Miedo. Tensión. Cansancio. Incertidumbre. Palabras catastróficas por sí solas y terroríficas en conjunto. Vocablos que tienen trascendencia en el discurso selectivo de una manera diferente en la coyuntura que cada cual vive antes, en y después de esa prueba tenebrosa. Términos que uno escuchará en los aledaños de la PAU más que en toda su vida y que, en definitiva, todos hemos compartido en esos momentos de nervios que, inevitablemente, uno ha de vivir en “los exámenes de tu vida”.
Probablemente, mi historia no difiere en exceso de lo que mis compañeros os contarán en el resto de artículos preparados para esta semana.

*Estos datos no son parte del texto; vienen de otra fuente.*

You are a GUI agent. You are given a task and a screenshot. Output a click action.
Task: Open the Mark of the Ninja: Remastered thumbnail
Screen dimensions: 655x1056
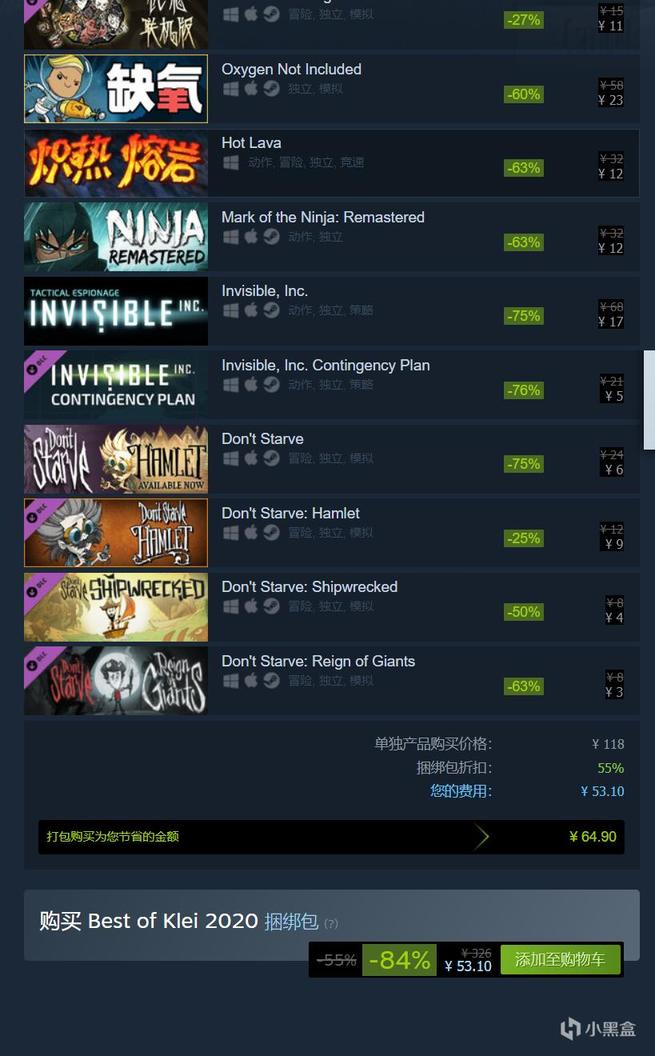(x=116, y=237)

En bachillerato todos los profesores te decían blablablá, te entraba miedo blablablá, no era para tanto blablablá, y cosas de este tipo. Mi relato tiene la diferencia en el matiz de la experiencia, algo que muchos no se paran a analizar: la trascendencia de la PAU se encuentra en los amigos que te llevas, ambivalentemente, los mismos que tienes que dejar algo atrás en el nuevo camino universitario.
Creo que debemos cambiar nuestra perspectiva. Bachillerato no es difícil, tiene el deber de prepararnos a buen nivel en diferentes ámbitos que, aunque a muchos le puedan sonar inútiles tanto para su vida como para Selectividad, hacen del alumno un ser culto en cualquiera de las materias posibles.
Yo disfruté de Bachillerato, y eso que no osé beberme un chupito por cada vez que la antítesis de Voldemort, la PAU, aparecía en la boca de los profesores. Algunos discuten la necesidad de estos dos cursos, pero creo que son más que necesarios en la curtida vida del estudiante, y más si estudias cosas de la rama donde se ubica la carrera que pretendes estudiar.
Mi pericia preuniversitaria arrastra el recuerdo de unos chavales que antes de segundo de Bachillerato prácticamente no tenían una relación estrecha, de unos chicos que en tal curso elaboraron una fantástica labor de amistad, de un grupo que se unió aun más si cabía cuando llegó la Final de la Champions de los estudiantes (al menos hasta el momento).
El nivel de exigencia bajo el que habíamos estado durante los dos últimos años, fueron tan placenteros como un refresco en Sevilla en pleno agosto. Cuando se nos presentaron todos los exámenes por delante, prácticamente los hicimos de carrerilla como si de un crucigrama se tratara (vale, exagero un poco).
La mayor de mis reminiscencias se halla en lo que pasaba, como si de algo tradicional se tratase, después de cada ejercicio. Nos reuníamos en unas escaleras para comentar qué nos había parecido, nos reíamos, recordábamos los nervios que habíamos pasado para esto y de los cuales ya no había atisbos… Nos deseábamos suerte y cada cual a su aula para completar otra batalla titánica.
El último día, tras completar el examen de Latín, comimos juntos y, entre carcajada y carcajada, liberados del “yugo casi esclavista” de tal fundamento, nos percatamos de que aquello no se repetiría mucho más, de que esta práctica acabaría allí.
Sin darnos cuenta, estábamos conviviendo en un momento crucial de nuestras vidas que hoy, cuando nos reunimos, aun rememoramos sin añoranza, pero con serendipia, puesto que completamos la mayor de las amistades en un hallazgo afortunado e inesperado que se produjo cuando se estaba buscando algo tan distinto como el pase a la carrera que queríamos.
Más allá del miedo, la tensión, el cansancio, o la incertidumbre, parafraseando a Isabel Allende, necesitaremos memoria selectiva para recordar lo bueno, prudencia lógica para no arruinar el presente y optimismo desafiante para encarar el futuro.
¡Qué Selectividad os sonría de la mejor y más bonita de las formas posibles!